Une réservation particulière chez Uber
Christian Lair, retraité de 67 ans et Vice-Président de l’ANM’ Chiens Guides, est maître de Moti, chien guide croisé Labrador-Golden retriever, depuis 2018. Au-delà des difficultés d’accès, il témoigne pour nous d’une belle rencontre…
Bonjour, je voudrais vous raconter aujourd’hui une petite histoire qui m’est arrivée récemment.
Ce soir-là, je rentrais de Paris avec mon chien. Il était 21 heures et, après 5 heures 30 de TGV, nous n’avions qu’une idée en tête : rentrer le plus rapidement possible à la maison. Les bus se faisant rares à cette heure tardive, je pris la décision de faire appel à un VTC. Je sortis donc mon téléphone et, à partir de l’application Uber, je commandai ma course.
Immédiatement les coordonnées d’un chauffeur s’affichèrent ; il était annoncé pour une prise en charge dans les quatre minutes. Comme à mon habitude, je fis une copie d’écran et lui adressai un message pour lui préciser ma position exacte et le fait que j’étais accompagné d’un chien guide. Par avance, je le remerciai également de bien vouloir venir à ma rencontre lorsqu’il serait là car je ne le verrais pas arriver. A peine le message fut-il envoyé que la course disparut de l’écran. Manifestement, la présence de mon chien l’avait dissuadé de prendre cette course. Très énervé par cette attitude, je me félicitai cependant d’avoir fait une copie d’écran qui, par la suite, me permettrait de faire une réclamation circonstanciée auprès de la société Uber.
Dans les secondes qui suivirent, les coordonnées d’un nouveau chauffeur s’affichèrent à l’écran. Je m’empressai d’appliquer la même procédure que précédemment : copie d’écran, message au chauffeur. La prise en charge était annoncée dans les trois minutes et, contre toute attente, je reçus une réponse : « Pas de problème, je suis sourd et muet ». Ce message me laissa bien perplexe : s’agissait-il d’une plaisanterie ? le chauffeur allait-il disparaître comme le précédent ?
Quelques instants plus tard, je fus sorti de mes réflexions par un léger tapotement sur l’épaule droite. Une main glissa jusqu’à mon avant-bras, et je fus conduit devant une voiture. La portière s’ouvrit et, après installation sur la banquette arrière et le chien à mes pieds, je l’entendis se refermer. Le chauffeur s’installa devant et la voiture démarra. Les rues empruntées me confirmèrent que nous étions sur le bon chemin.
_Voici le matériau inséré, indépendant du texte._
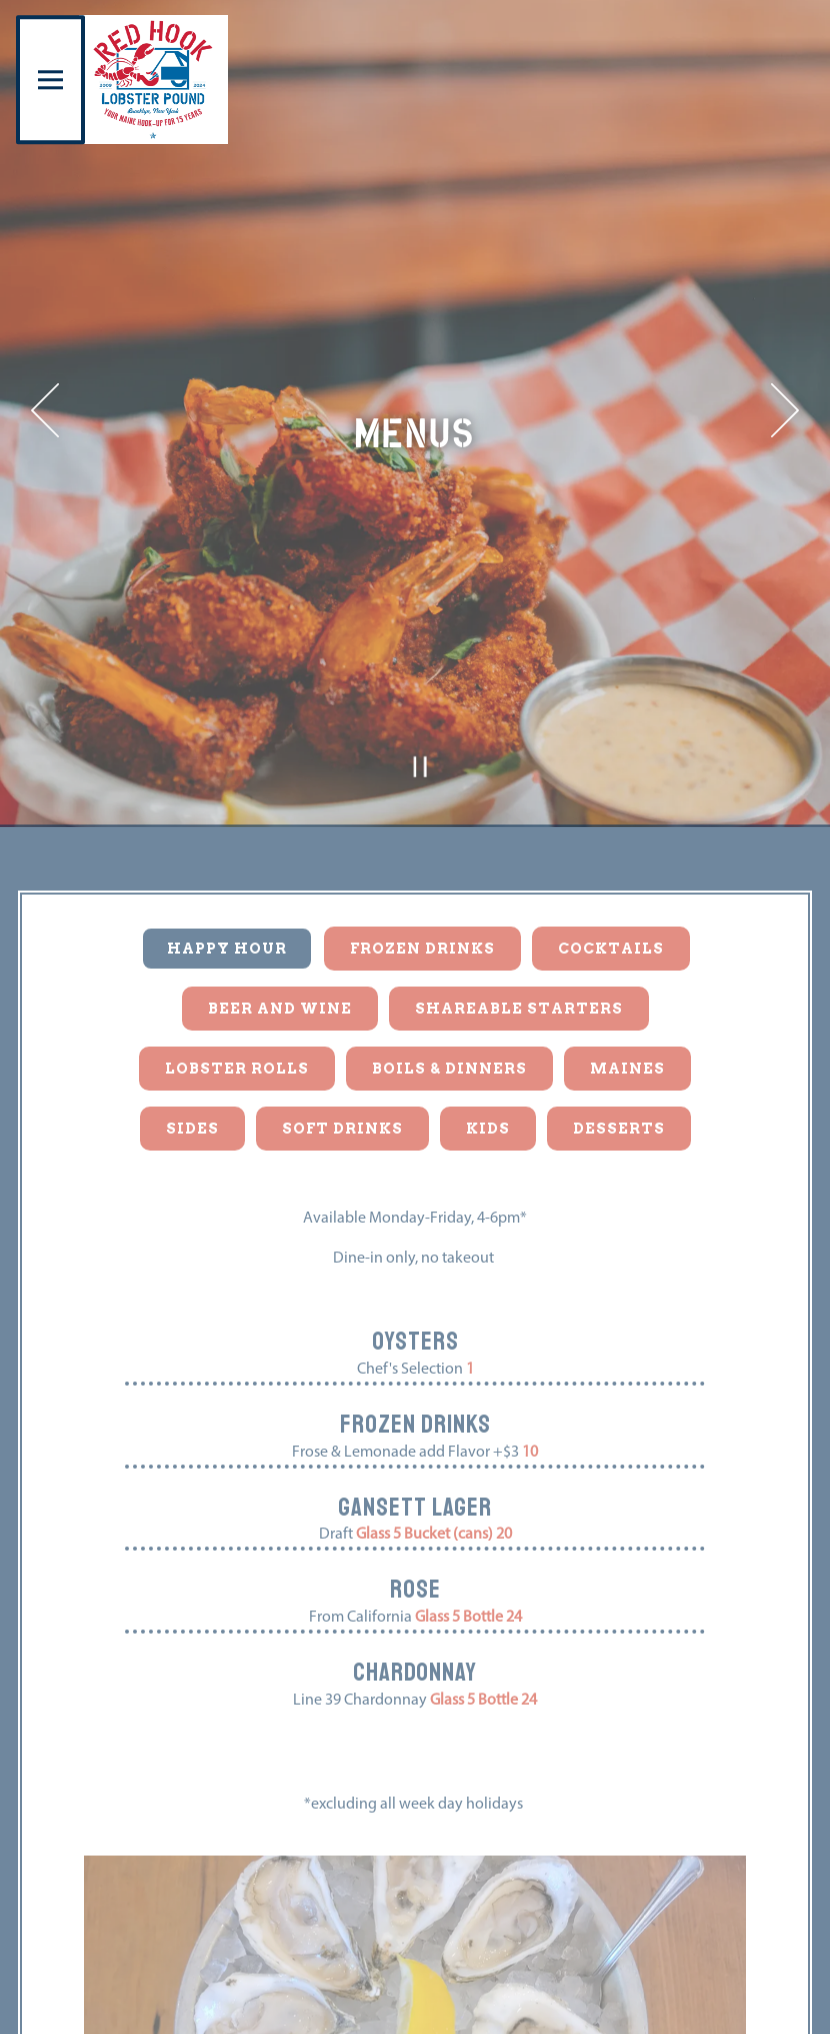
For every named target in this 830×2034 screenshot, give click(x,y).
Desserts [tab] (619, 1033)
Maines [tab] (627, 973)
J’ai pour habitude de demander l’arrêt deux ou trois cents mètres avant la destination finale : cela permet à Moti de se dégourdir les pattes et de faire ses besoins avant d’arriver à la maison. Une question vint immédiatement à mon esprit : comment allais-je faire comprendre cela au chauffeur ? la voiture contourna le dernier rond-point avant l’entrée de ma rue : il fallait se décider rapidement. A mon tour, je tapotai donc l’épaule droite du chauffeur et, d’un geste confus de la main, je signifiai que je voulais descendre. Ma demande fut immédiatement comprise. La voiture s’arrêta. La portière arrière s’ouvrit et, après avoir récupéré mes affaires et mon chien, je me trouvai face au chauffeur. Pour manifester mon contentement, j’agitai vivement mon poing serré avec un pouce dressé. Sans aucun doute, le chauffeur comprit ma satisfaction et me tapota à nouveau sur l’épaule droite. Moti s’avança vers lui et reçut vraisemblablement une caresse. Le chauffeur remonta dans sa voiture et reprit la route.
Cette petite histoire qui peut paraître bien banale reste gravée dans ma mémoire. Elle me fait réfléchir sur deux mots : l’indifférence et la différence. Je suis convaincu que, si l’on parvient à se débarrasser de l’indifférence, la différence n’est plus un problème.